— Goal —
Print, word for word, the part of the items below that opens with the line containing "How do I perform: Collapse" and closes with the line containing "Action: (x=110, y=64)", both lines included. Leave the pictures out.

— Data section —

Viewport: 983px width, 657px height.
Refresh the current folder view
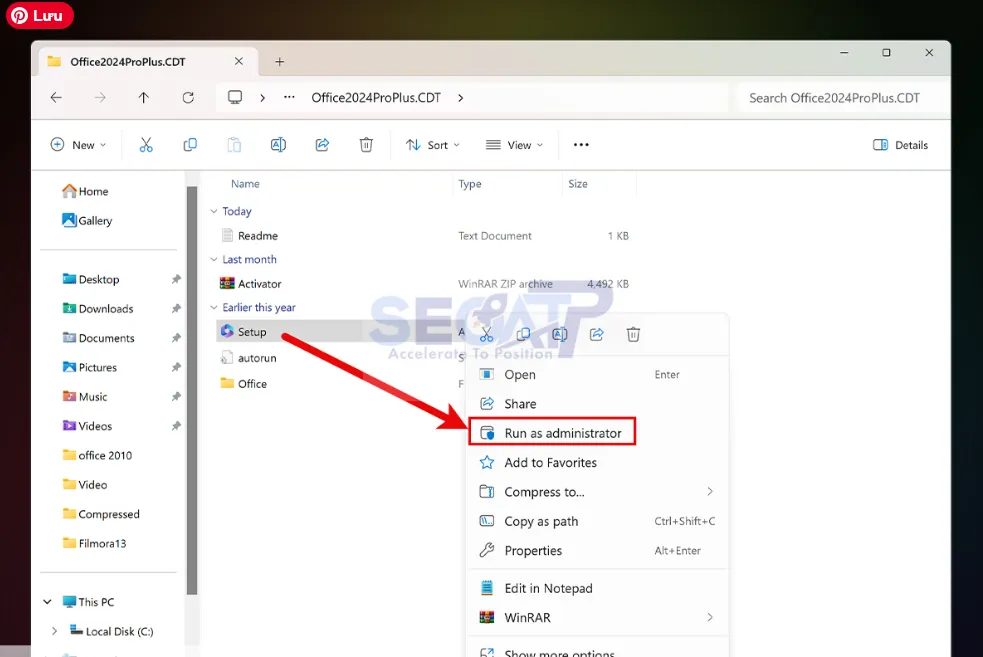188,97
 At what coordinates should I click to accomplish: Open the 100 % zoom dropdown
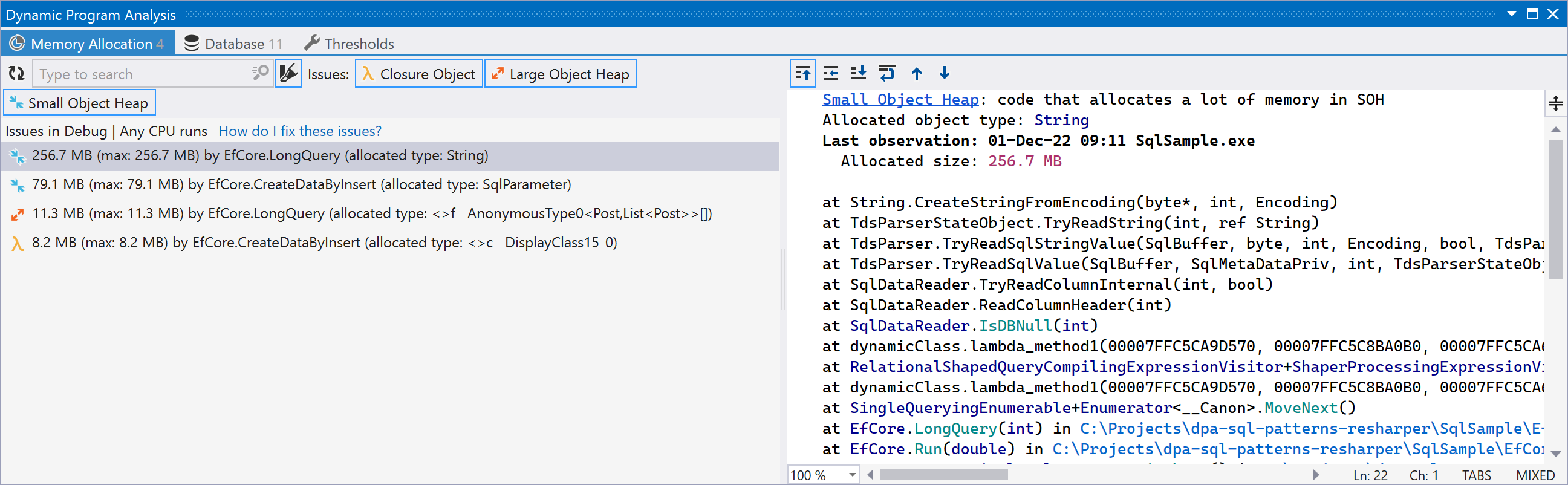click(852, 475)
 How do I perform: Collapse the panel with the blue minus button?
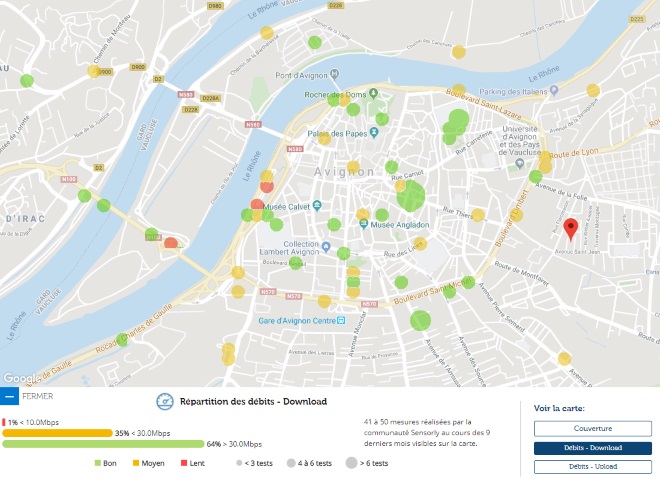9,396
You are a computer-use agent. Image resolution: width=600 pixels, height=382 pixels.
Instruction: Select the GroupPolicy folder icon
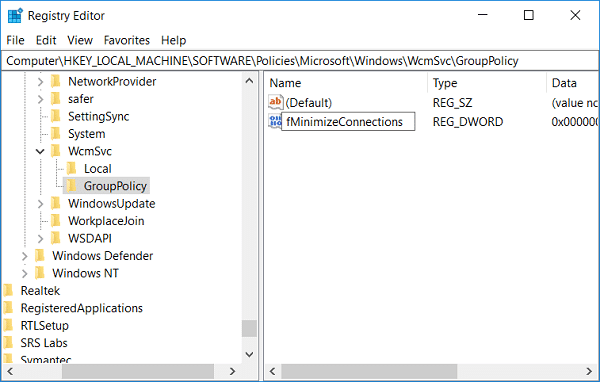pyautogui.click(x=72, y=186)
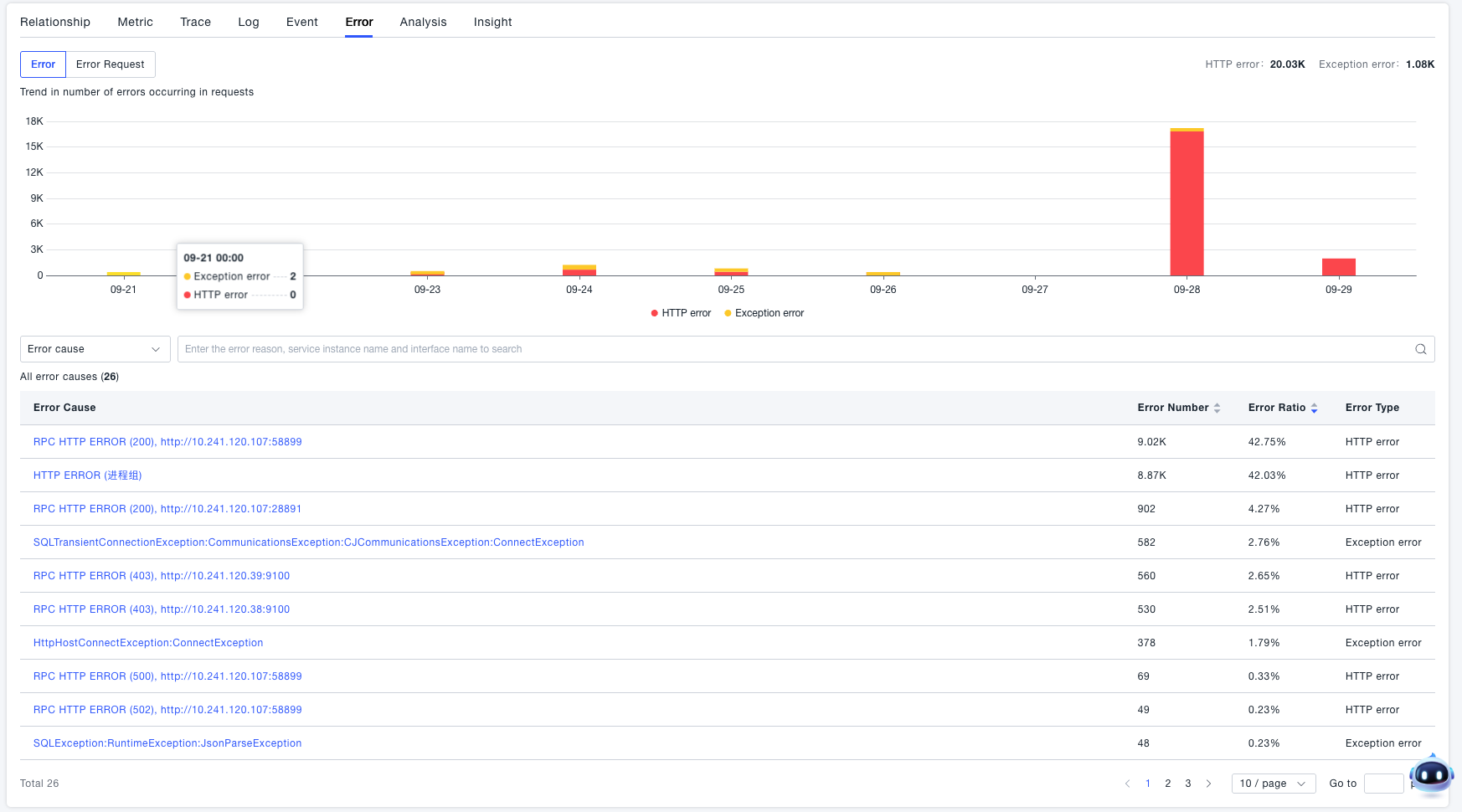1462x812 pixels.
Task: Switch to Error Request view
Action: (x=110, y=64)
...
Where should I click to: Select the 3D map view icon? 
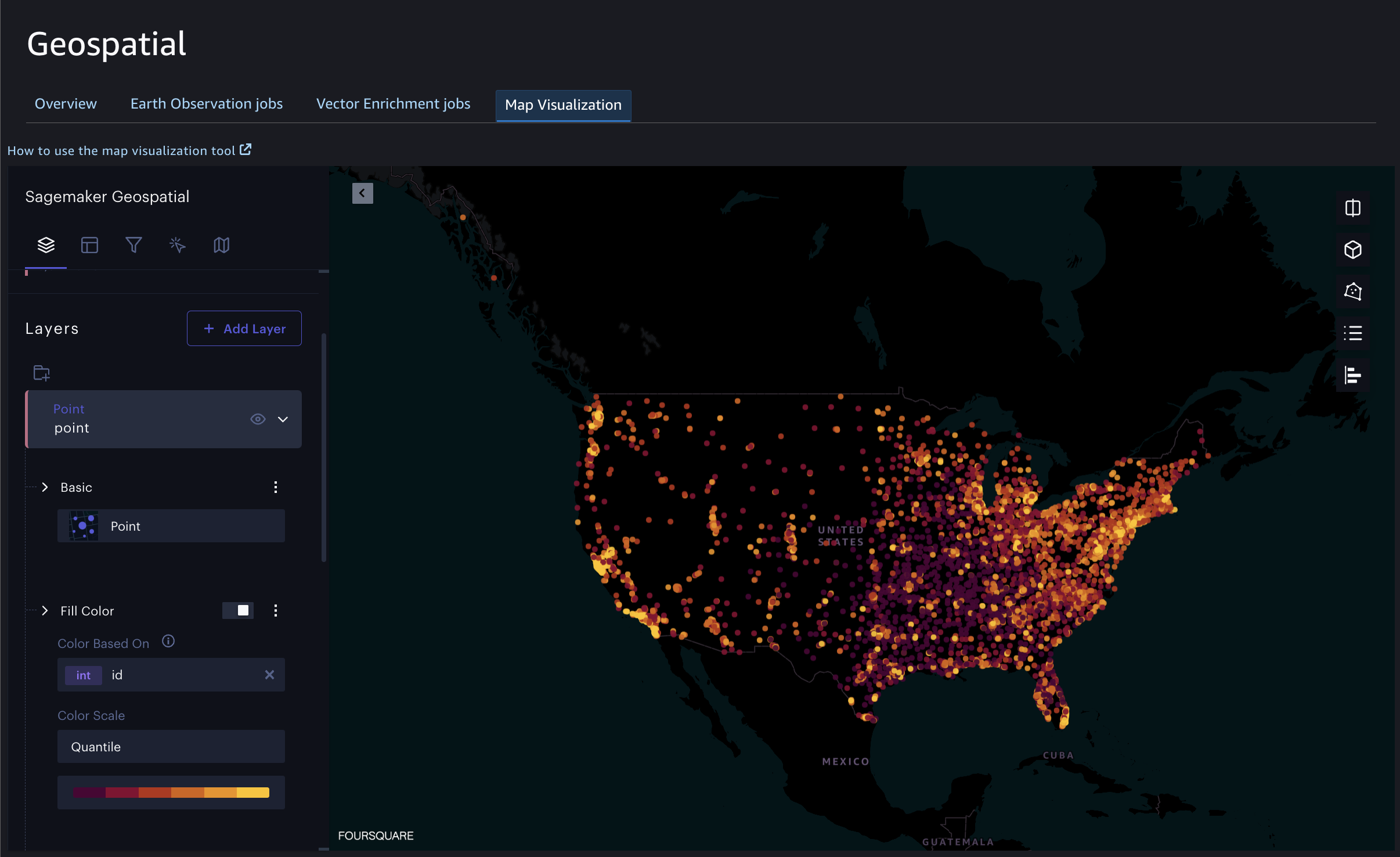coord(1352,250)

— Finished exercise —
 How do I perform: Collapse the panel with the blue minus button?
9,396
You are a computer-use agent. Image resolution: width=600 pixels, height=382 pixels.
Instruction: Select the GroupPolicy folder icon
pyautogui.click(x=72, y=186)
1462x812 pixels.
Task: Switch to Error Request view
Action: (x=110, y=64)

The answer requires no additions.